The average growth rate of African economies GDP was more than five percent a year since 2004, and many of those are expected to reach in 2060 the group of middle- and high-income. However, this vision can not be achieved without a strong financial sector, developed and competitive. In particular, a financial system that works well is essential to achieve sustainable and inclusive growth.
The financial sector in Africa has made ​​considerable progress in terms of development and stability. Many African countries have made ​​progress in reforming their institutional framework and creating an environment for better access to financial services. An increase in the penetration rate is observed in several African countries through innovative business models such as mobile banking.Nevertheless, many challenges remain. For financial services more available, accessible, affordable and inclusive therefore, necessary to develop innovative financial instruments and operational financial infrastructure for the benefit of disadvantaged and vulnerable groups.
In a recent book entitled “Financial Inclusion Africa “(co-edited by Thouraya Triki and Issa Faye), we document the state of financial inclusion in Africa and provide policy makers, the financial sector and development actors with precise information on the opportunities and specific challenges that deserve attention and action. While access to financial services has improved considerably in African countries, many individuals and businesses are still excluded from formal financial systems. the book also notes that less than a quarter of adults in Africa have an account at a formal financial institution, and many adults in Africa use informal methods to save (as tontines, burial funds, etc.) and borrowing (friends, family and informal moneylenders). Nevertheless, the success of some innovative financial instruments such as the Mobile-banking in East Africa offers more opportunities for financial inclusion, especially for the poor, women, youth, people living in areas rural and small and medium enterprises (SMEs).
a novelty of this publication is her analysis of the impact of political instability and economic vulnerability can have on the ability of households and SMEs to access different types of financial services. According to the book, only 14 percent of adults living in fragile states in Africa have an account at a formal financial institution. Given the high risk for some African countries to be in a situation of fragility, the book advocates that it is imperative that effective and sustainable financial inclusion is part of the national reconstruction strategies.

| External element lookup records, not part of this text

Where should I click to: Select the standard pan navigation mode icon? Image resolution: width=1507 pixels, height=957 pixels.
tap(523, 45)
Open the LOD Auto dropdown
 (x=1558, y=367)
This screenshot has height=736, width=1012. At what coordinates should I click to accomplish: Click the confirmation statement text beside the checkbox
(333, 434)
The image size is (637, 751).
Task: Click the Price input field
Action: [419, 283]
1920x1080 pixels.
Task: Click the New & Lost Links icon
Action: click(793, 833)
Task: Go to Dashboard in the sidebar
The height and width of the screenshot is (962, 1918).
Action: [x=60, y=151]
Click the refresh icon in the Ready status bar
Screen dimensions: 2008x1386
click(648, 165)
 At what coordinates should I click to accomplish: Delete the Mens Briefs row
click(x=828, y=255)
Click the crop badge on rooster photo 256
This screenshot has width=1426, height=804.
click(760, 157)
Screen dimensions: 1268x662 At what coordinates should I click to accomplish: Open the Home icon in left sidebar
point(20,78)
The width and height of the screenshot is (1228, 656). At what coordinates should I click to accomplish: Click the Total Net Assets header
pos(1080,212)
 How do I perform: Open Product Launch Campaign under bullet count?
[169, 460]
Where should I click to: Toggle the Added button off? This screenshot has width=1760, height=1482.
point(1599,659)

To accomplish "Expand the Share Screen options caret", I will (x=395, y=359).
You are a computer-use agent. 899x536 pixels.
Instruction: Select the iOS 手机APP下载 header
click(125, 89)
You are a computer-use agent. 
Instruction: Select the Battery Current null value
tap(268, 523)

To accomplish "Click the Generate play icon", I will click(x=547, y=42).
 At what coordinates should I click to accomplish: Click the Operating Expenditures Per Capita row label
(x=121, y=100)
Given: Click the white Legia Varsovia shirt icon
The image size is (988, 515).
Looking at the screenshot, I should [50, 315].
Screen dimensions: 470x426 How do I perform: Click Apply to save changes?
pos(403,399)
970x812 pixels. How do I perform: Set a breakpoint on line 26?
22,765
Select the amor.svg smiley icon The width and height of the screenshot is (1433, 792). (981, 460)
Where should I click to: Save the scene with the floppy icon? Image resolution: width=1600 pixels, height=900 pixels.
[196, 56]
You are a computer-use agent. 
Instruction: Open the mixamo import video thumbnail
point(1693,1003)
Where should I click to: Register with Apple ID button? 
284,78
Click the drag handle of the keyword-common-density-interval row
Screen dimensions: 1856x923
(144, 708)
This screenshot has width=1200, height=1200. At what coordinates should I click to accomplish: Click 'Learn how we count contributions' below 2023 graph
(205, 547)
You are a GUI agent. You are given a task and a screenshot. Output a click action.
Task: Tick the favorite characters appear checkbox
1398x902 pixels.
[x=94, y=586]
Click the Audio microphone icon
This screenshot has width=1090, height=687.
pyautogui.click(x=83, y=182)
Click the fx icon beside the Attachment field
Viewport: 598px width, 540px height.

The book also encourages greater coordination among development partners in a contextualized approach, flexible and adapted to financial inclusion in fragile states.
For that financial inclusion becomes an engine of inclusive and sustainable growth in Africa; authors provide a series of strategic options for transforming role that technology can play in achieving greater financial inclusion, the need to balance financial inclusion and financial stability, the lessons that Africa could learn other developing countries, and the role of development finance institutions (DFIs) to assist in designing and implementing financial inclusion programs in Africa. The main messages of the book are:
Mobile financial services can help Africa reach a larger and more inclusive development. In fact, financial inclusion has the potential to stimulate domestic savings, increases in incoming remittances from the diaspora, and reduce transaction costs for SMEs and the private sector by reducing the number of households and businesses financially excluded in Africa.
financial stability and financial inclusion could be complementary goals. To ensure an inclusive regulatory strategy, financial regulators should adopt a framework that will achieve financial inclusion while preserving stability and taking into account the regulatory requirements inherent in the different functions of the financial services industry.
The models innovative and profitable business implemented by other developing countries (eg in Latin America) to expand access to financial services for low-income households could inspire African governments and other stakeholders to achieve greater financial inclusion in Africa. A notable example is the model of branch.
The FDIs are becoming key players in promoting financial inclusion in Africa. To enhance the impact of their actions on development, it is necessary to promote greater collaboration between them; provide them with more resources and expertise to promote capacity building activities, and strengthen training and catalytic effects of their financial inclusion projects should be the standard.